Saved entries
=====

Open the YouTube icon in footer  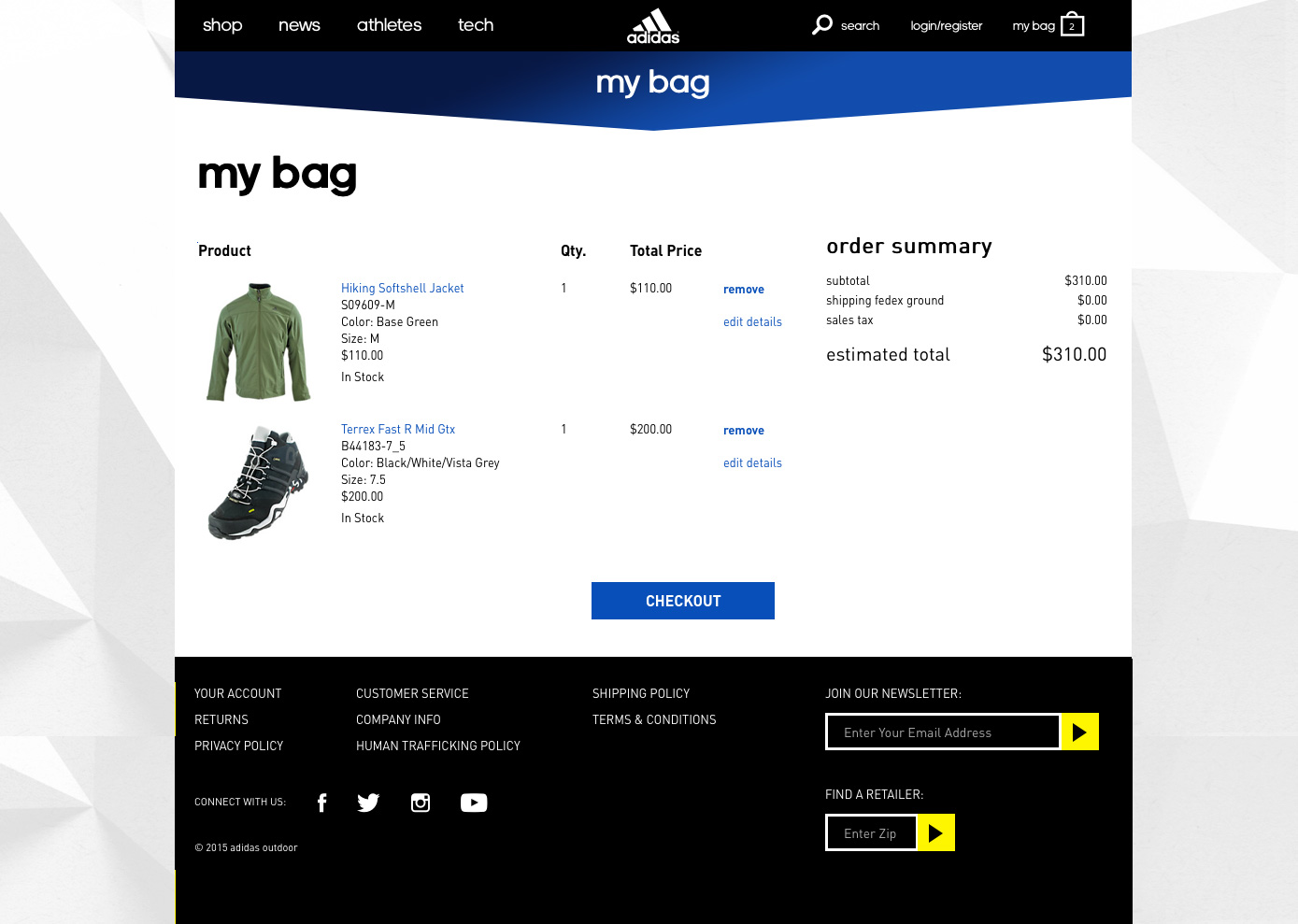coord(474,803)
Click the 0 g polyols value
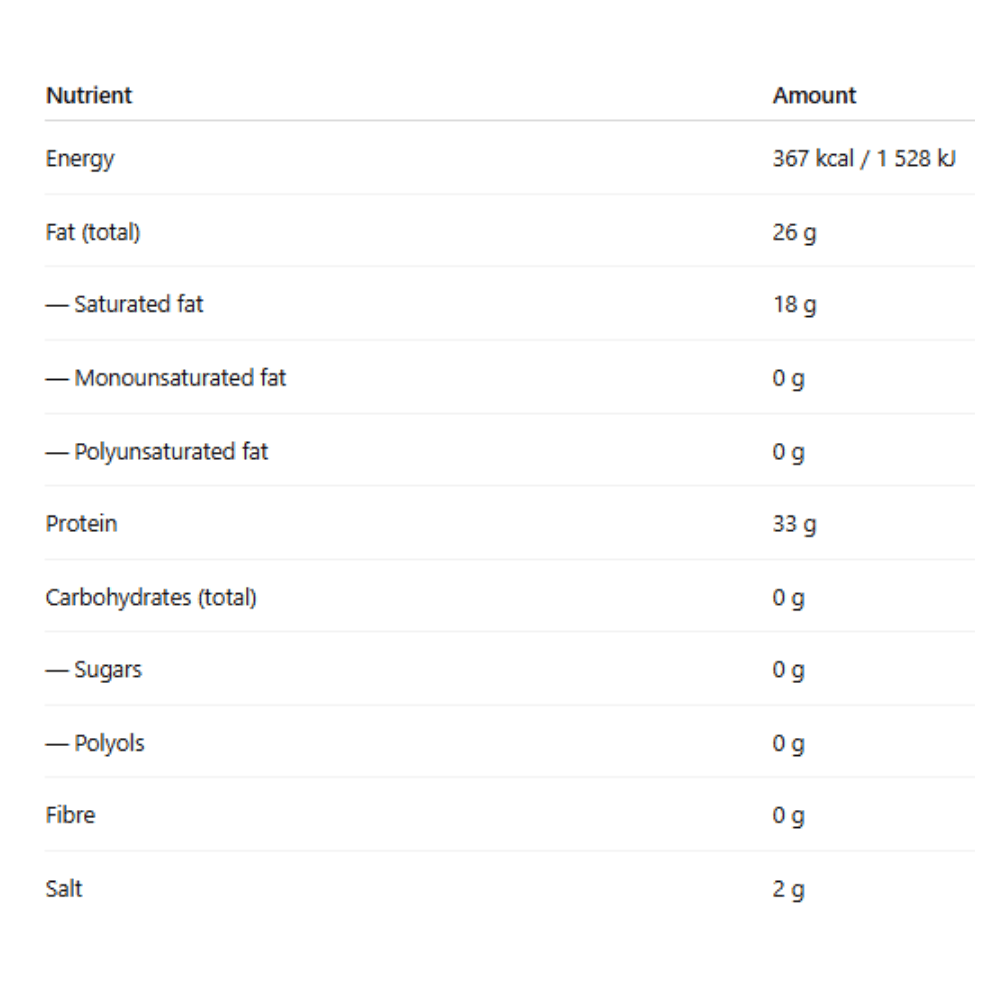The width and height of the screenshot is (1000, 1000). pyautogui.click(x=788, y=743)
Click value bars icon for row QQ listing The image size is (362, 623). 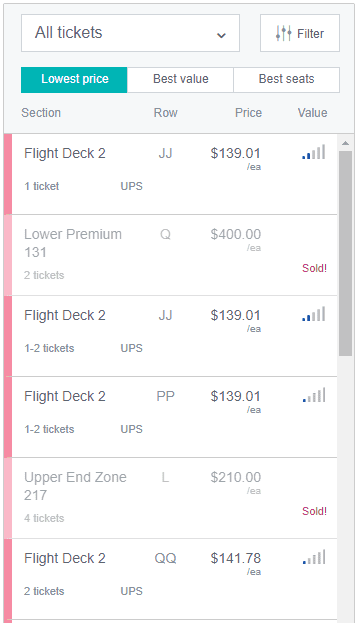point(314,557)
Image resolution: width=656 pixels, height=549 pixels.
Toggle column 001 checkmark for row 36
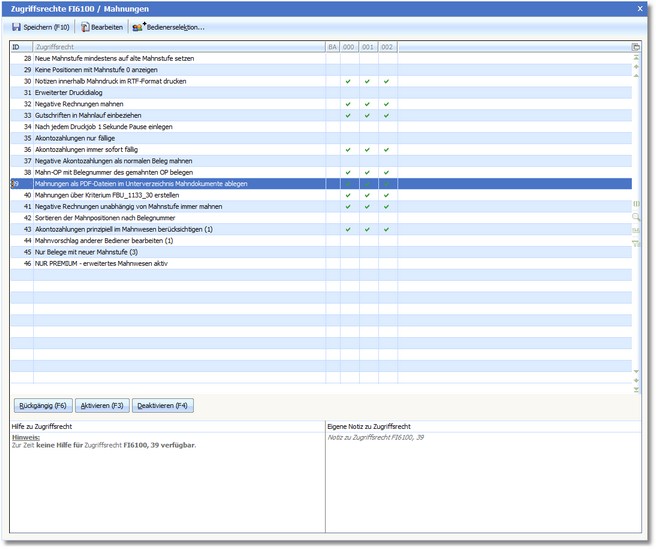[367, 150]
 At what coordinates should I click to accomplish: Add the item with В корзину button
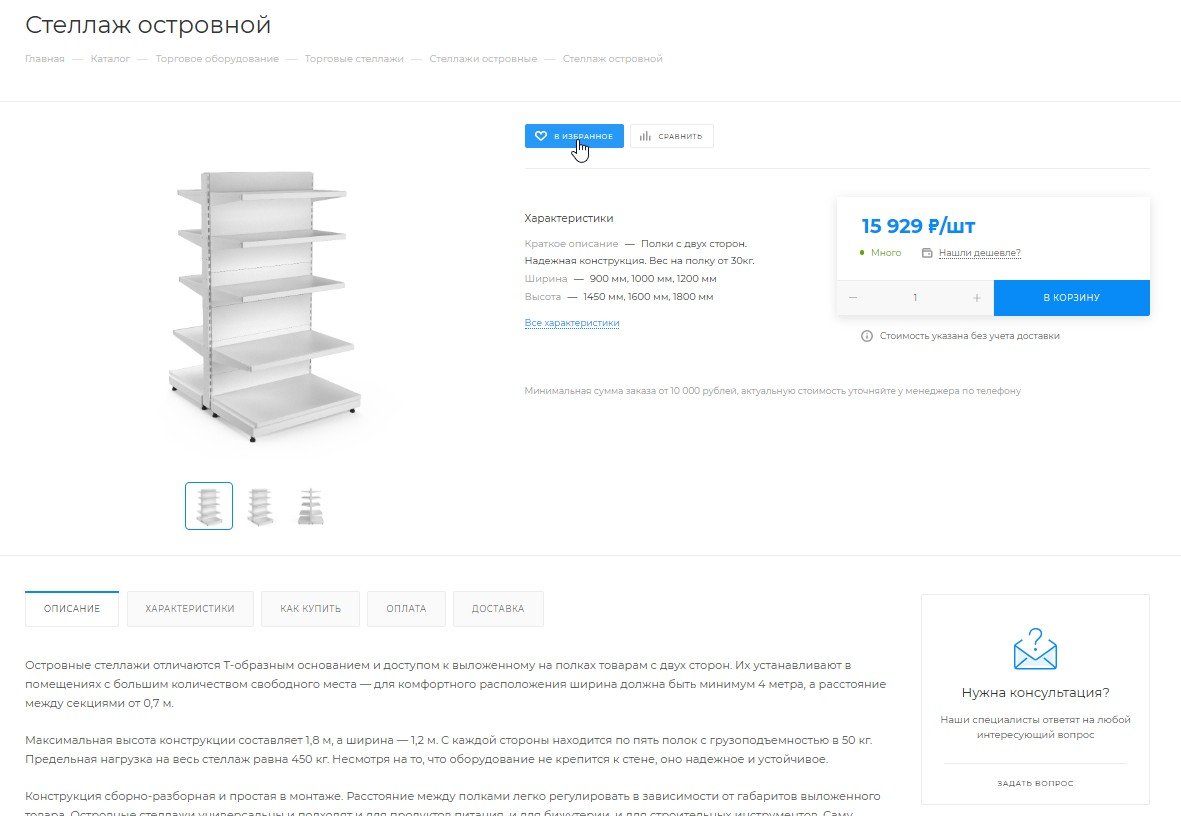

=====

■ PROBLEM TO WORK ON ■
Restate word for word, and only, the lines from the line that contains "Toggle column 001 checkmark for row 36" through the end of the data, both included; pictures are not part of the copy.

■ ANSWER BELOW ■
Toggle column 001 checkmark for row 36
[367, 150]
 At what coordinates should I click to accomplish: Add the item with В корзину button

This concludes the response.